Monday, March 6, 2023

Volvos on speed.

From Sam Smith's piece up on Hagerty Media:
" 'The Volvo 850 estate,' he said, was '...the largest car in the series.' That’s Rickard Rydell, a Swede, a Volvo factory touring-car driver from 1994 to 1998. The line is the kind of dry, accurate statement often seen in carmaker press releases. 
That release was issued nine years ago, on the 20th anniversary of the arrival of the Volvo 850 wagon in the British Touring Car Championship.
A racing wagon!
A Volvo!
How unlikely and marvelous!
Witness, once more, the unlikely marvelous!


"Forgive the dramatics. Volvos can evoke strong emotion, flying Volvos more so.
"At the risk of stating the obvious, we are each built of our history. When I was in high school, in the late 1990s, I had two friends with Volvo 740s. Then as now, those cars were not particularly desirable, merely old and cheap.
"Like the BMW E23 7-series or the Volkswagen Phaeton, the 740 seems destined to live in the shadow of its smaller siblings. The E23 is perpetually overshadowed by the contemporary 3-series, the E30; Phaetons are generally ignored in favor of the VW Golf. When it comes to Volvos, most people prefer the smaller and less cushy 240 models.

"This makes sense. The 240 was built from 1974 to 1993, yet its quirk seems timeless. The model offered the looks and performance of an armored train.

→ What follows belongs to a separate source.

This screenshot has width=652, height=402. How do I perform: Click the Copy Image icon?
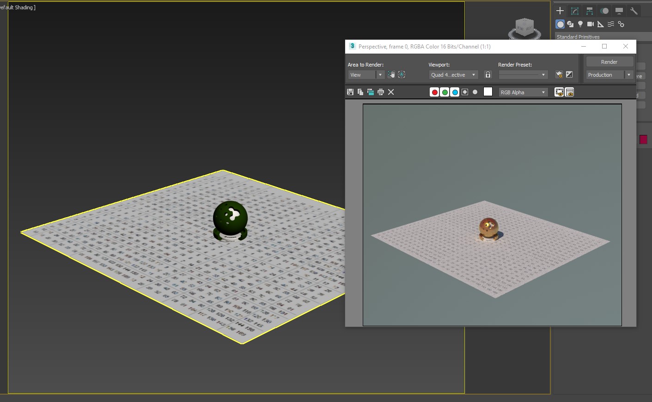pyautogui.click(x=360, y=92)
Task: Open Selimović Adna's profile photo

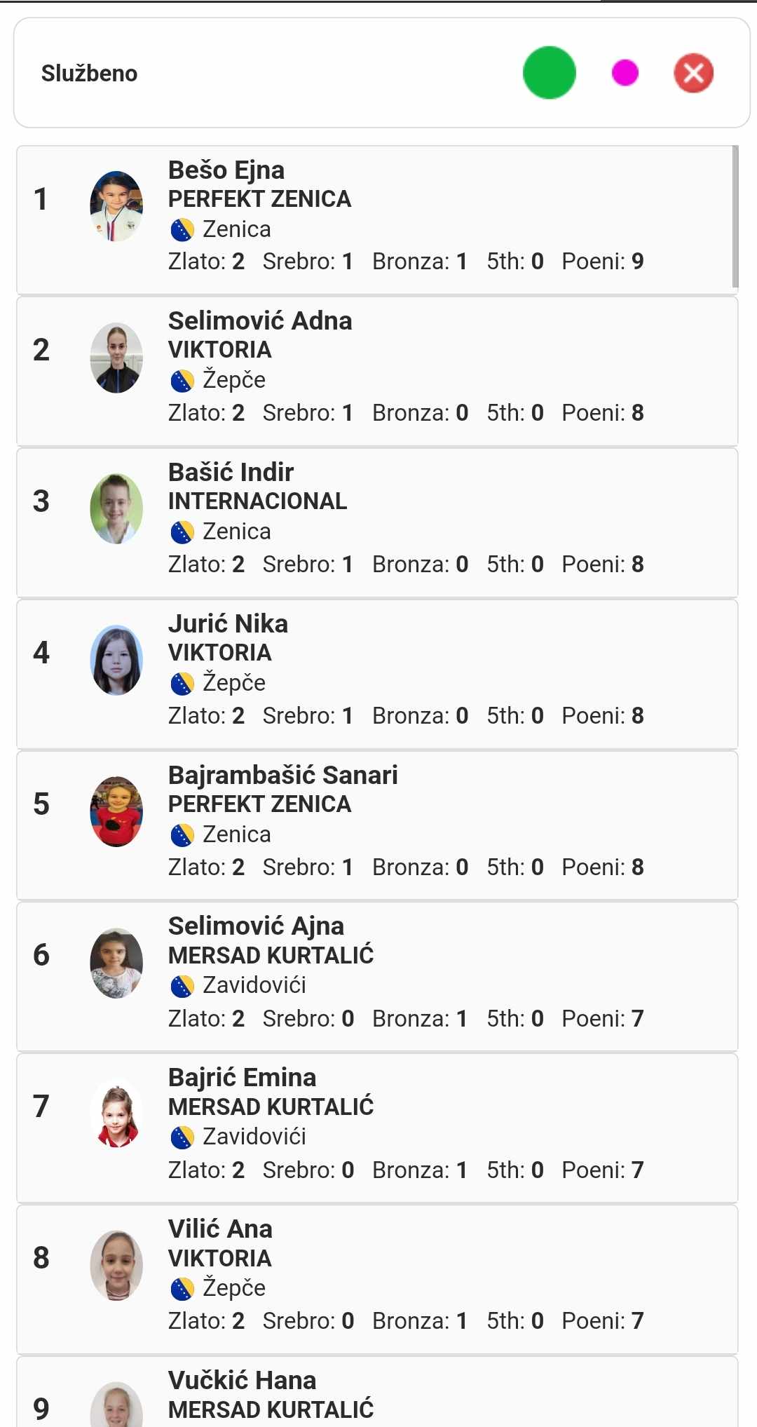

It drove like a Detroit muscle car, if a Detroit muscle car were both wholly devoid of muscle and designed by a people genetically hardened over thousands of years of nine-month winters. 
"The 700-series Volvos, 1982 to 1992, handled better and could be had with more power, but they were very much of their period, styled like angle iron through a wood chipper.
Wait, that’s cruel.
Maybe . . .an Aston Lagonda through a wood chipper.
"...(A mechanic friend once jokingly called the 850 “an Audi 5000 that works.”
You are aware that, here at AL, we do have a thing for Volvos.